As organizations increasingly use predictive analytics to more accurately predict their business outcomes, improve their performance, and ultimately increase their profitability, governing those models becomes more important. But today, many organizations lack the transparency and governance they need for true predictive model governance.
Model governance (both researching a new model as well as ongoing governance) defines a set of processes, roles/responsibilities, and insights to make sure that users of the model understand the model risks, limitation, and major assumptions of the model and that the use of the model output is appropriate. In short, predictive model governance is possibly the most important element of a predictive modelling QA framework, as it manages risk and ensure the appropriate sign-offs.
Making the results and methods as transparent as possible can help to make the models more effective and drive up the standard of quality by encouraging the researchers to undertake more thorough checks. In addition, opening up the approach and results to a wide range of external experts sparks them to challenge, debate, and further improve the already existing models. This can ultimately drive consistency in the organization by the re-use of the same analysis and models previously shown valuable.
By taking a closer look to the typical steps involved in creating a predictive model, we can identify several common steps:
- Request or determine the business objective of the model to be created
Model Build & Validation
- Find, understand, and trust the data
- Request access to the required data
- Develop and validate the model
Model Communication and Monitoring
- Analysis of the results and related reporting
- Govern and monitor the model
A solid governance platform plays an important role in optimizing some of the above steps. It also makes researchers more effective in what they do, which makes their results more impactful.
First off, an organization can use governance system to keep track of the different requirements in the organization and help build a solid process around how they handle those requests.
Secondly, it helps organizations make use of a data dictionary, data catalog and business glossary. A governance platform can drastically reduce the time spent in finding what data is available in the organization and giving it additional context. In addition, policies and data quality metrics might provide the researcher with the information on how good the quality of the related data is.
Lastly, once an organization completes the analysis and creates the model, a governance platform can help to certify and communicate the resulting report and model to the necessary people while still providing the transparency. A governance platform also serves as a common place to find comments and questions regarding the model or report.
In the case of data source updates, predictive models related to the source data become unreliable. Organizations should update them accordingly. But in order to complete this task, we have to understand what models, reports, and business processes are relying on data. Using impact analysis in the governance system, people can discover upfront what models, business processes, or reports a data source change will impact and can anticipate the necessary changes upfront.
Another issue researchers commonly experience is the ability to share the models between researchers. Multiple researches work on the same source data and/or datasets, but are unaware of what datasets and models other researchers have previously provisioned and used for analysis (and therefore are readily available). In the governance system, a searchable business glossary and catalog containing this information can help researchers to work more effectively.

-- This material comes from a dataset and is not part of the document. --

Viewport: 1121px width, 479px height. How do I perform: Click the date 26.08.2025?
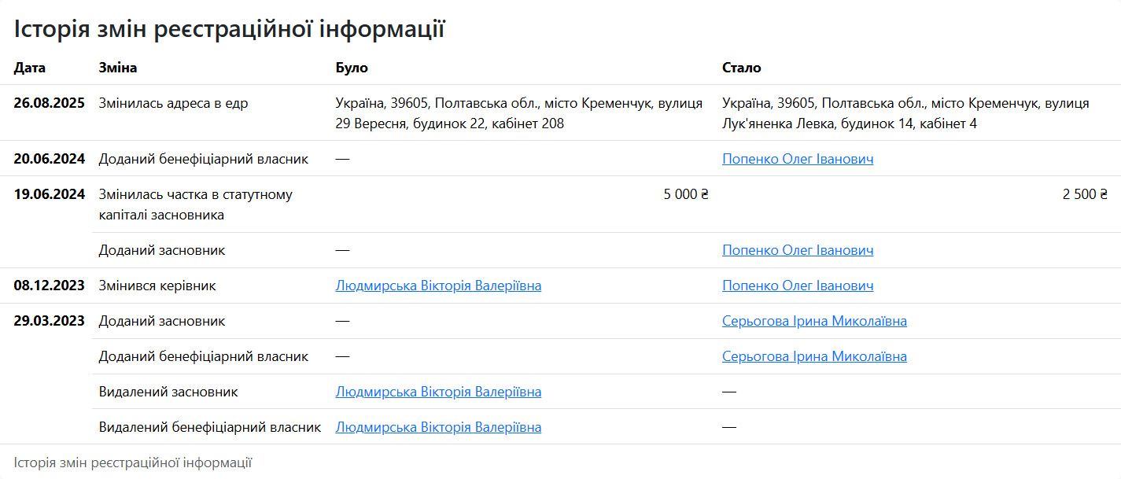[x=49, y=103]
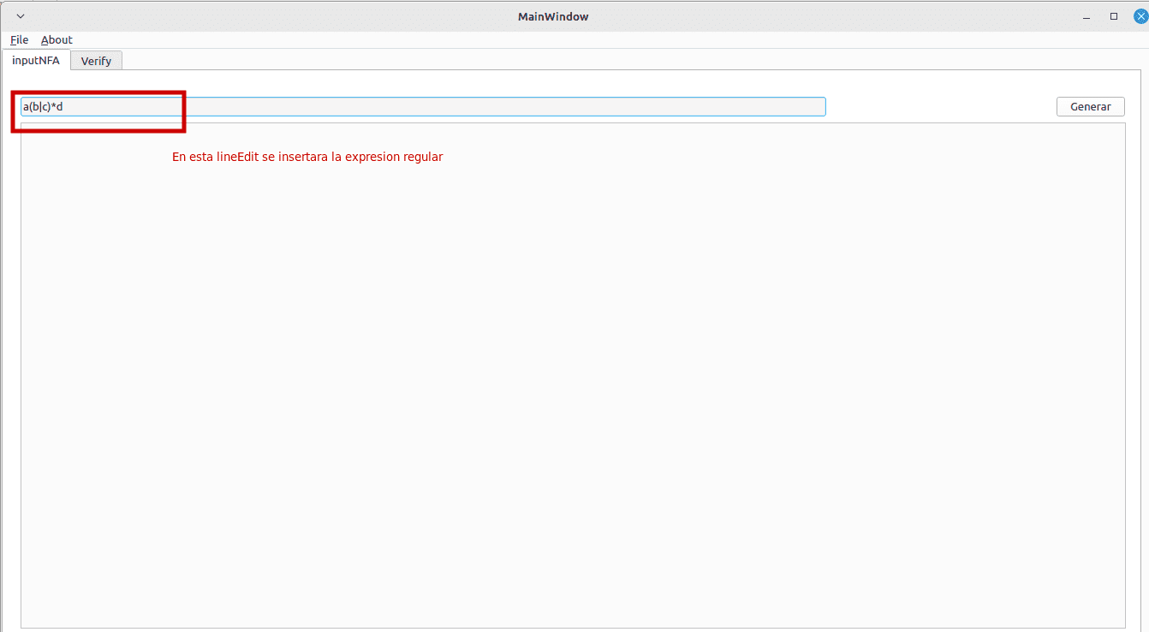Click the MainWindow title text
Viewport: 1149px width, 632px height.
pyautogui.click(x=553, y=16)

The trend on data privacy is clear: it’s imperative that organizations have transparency and policies in place. The same is valid for predictive models. You can not use all data elements freely when building the models. To avoid unintended -and unwanted – use of data elements, organizations should classify their data and link it to policies and processes. Having an enterprise metadata repository and governance system is key in this exercise.
How Collibra can help
The Collibra searchable data catalog and data dictionary helps researchers discover what data and datasets are available and if the data is of a sufficient quality. Collibra also provides business context to further improve their understanding. Furthermore, researchers have the ability to request access to the required data while governed processes can be used to provide that access.
Within Collibra, a predictive model is a type of asset (in line with other asset types, such as reports, policies, etc.) which organizations can link to business requirements, use in parameters, dataset(s), report(s) containing the information, system of record, and other essential attributes in understanding and providing transparency in the model itself and its risks, limitations, and assumptions. In addition, the Collibra Data Governance Center can accommodate all essential lifecycle workflows.
Privacy classification of data elements and linking them to privacy policies and processes is an integral part of the Collibra platform. This further enhances the organizations ability to protect the required elements and avoid the related risks.
Exposing the models in a business glossary and linking them to the related business language helps other researchers as well as knowledge workers to easily find, understand and trust the model and the data they use. In addition, it provides them with the relevant policies and business rules in place to ensure correct usage.
Predictive models are important asset to the organization. Building governance around them is therefore an essential step in creating value and trust. Strong predictive model governance also enables researchers to limit the time spent on finding, understanding and trusting the data they require and focus on the core of their jobs: building predictive models. Furthermore, strong governance limits the risks involved in predictive modelling by providing transparency in the models themselves and the privacy limitation of the data used.